PASSAGE PROVIDED:
>>

Emotional romance based on the best-selling novel in which two terminally ill teenagers fall in love and face their fates.
Certificate
Duration120 mins
Review by
Too often “teen romances” scare away anyone over the age of 15 and almost all of the male audience. Or at least that’s what I’m told, but the box office figures would suggest that each of these teenage girls see the film around 5 times each, but I digress. Marketing campaigns may disagree with what I say, but “The Fault in Our Stars” isn’t a chick flick, it is in fact a surprisingly well told story. It concerns cancer — or more appropriately — the effect a person dying has on those around them, and what happens to those people left alive once the sufferer fades into oblivion. After a story ends what happens to the characters? Nothing, they are just characters in a fictional story and they were never real, and therefore can never cease to be real. “The Fault in Our Stars” isn’t real, but it could be.
Don’t expect any sugar coating here, the opening narration outright apologises for this. Hazel (Shailene Woodley) suffers from a severe form of lung cancer that began in her thyroid years before. Her survival has been called a miracle, and while she is still very sick and still has cancer, she is relatively stable. Unfortunately she is forced to carry a breathing apparatus around with her that is smartly kept as a form of luggage instead of a simple and portable backpack. She reluctantly attends a cancer support group and catches the attention of Augustus (Ansel Elgort) who is very persistent in spending time with her. The relationship that spawns between the two is a big part of this film but it is still only part of it, fortunately it is one of the best bits.
Augustus and Hazel quickly fall for each other and I can believe it too. Hazel appears very lonely before she attends the group and her doctor has diagnosed her with depression, “A side effect of dying” as Hazel puts it. Augustus has actually recovered from cancer and is incredibly positive and very charismatic, he is everything she needs and everything she wants.

<<

YOUR ASSIGNMENT:
Repeat the part of the film review between "Don’t expect any" and "the best bits.", inclusive. The material that follows comes from a separate source unrelated to the review.

GIVEN RECORDS:
>>

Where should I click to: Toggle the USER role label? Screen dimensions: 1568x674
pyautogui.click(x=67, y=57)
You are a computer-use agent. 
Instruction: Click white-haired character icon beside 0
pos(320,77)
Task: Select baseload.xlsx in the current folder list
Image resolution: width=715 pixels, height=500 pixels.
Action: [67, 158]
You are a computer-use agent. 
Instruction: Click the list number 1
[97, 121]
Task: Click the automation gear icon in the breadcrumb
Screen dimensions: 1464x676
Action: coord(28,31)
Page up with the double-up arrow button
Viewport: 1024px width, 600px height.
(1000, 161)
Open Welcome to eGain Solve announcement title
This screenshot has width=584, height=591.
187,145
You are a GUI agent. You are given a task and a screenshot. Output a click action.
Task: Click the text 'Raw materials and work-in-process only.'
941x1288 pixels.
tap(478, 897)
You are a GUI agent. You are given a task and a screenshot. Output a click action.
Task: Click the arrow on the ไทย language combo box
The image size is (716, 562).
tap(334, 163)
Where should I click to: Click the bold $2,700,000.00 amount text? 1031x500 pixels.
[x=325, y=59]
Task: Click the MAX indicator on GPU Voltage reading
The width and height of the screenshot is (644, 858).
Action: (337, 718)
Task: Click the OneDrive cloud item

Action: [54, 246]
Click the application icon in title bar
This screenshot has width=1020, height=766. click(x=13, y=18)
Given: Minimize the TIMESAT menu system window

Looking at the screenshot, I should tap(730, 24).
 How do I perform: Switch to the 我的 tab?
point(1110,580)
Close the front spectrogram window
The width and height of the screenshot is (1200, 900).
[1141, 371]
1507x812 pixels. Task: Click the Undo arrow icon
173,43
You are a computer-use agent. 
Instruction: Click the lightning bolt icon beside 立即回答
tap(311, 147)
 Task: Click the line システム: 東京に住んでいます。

<<

RESPONSE:
Don’t expect any sugar coating here, the opening narration outright apologises for this. Hazel (Shailene Woodley) suffers from a severe form of lung cancer that began in her thyroid years before. Her survival has been called a miracle, and while she is still very sick and still has cancer, she is relatively stable. Unfortunately she is forced to carry a breathing apparatus around with her that is smartly kept as a form of luggage instead of a simple and portable backpack. She reluctantly attends a cancer support group and catches the attention of Augustus (Ansel Elgort) who is very persistent in spending time with her. The relationship that spawns between the two is a big part of this film but it is still only part of it, fortunately it is one of the best bits.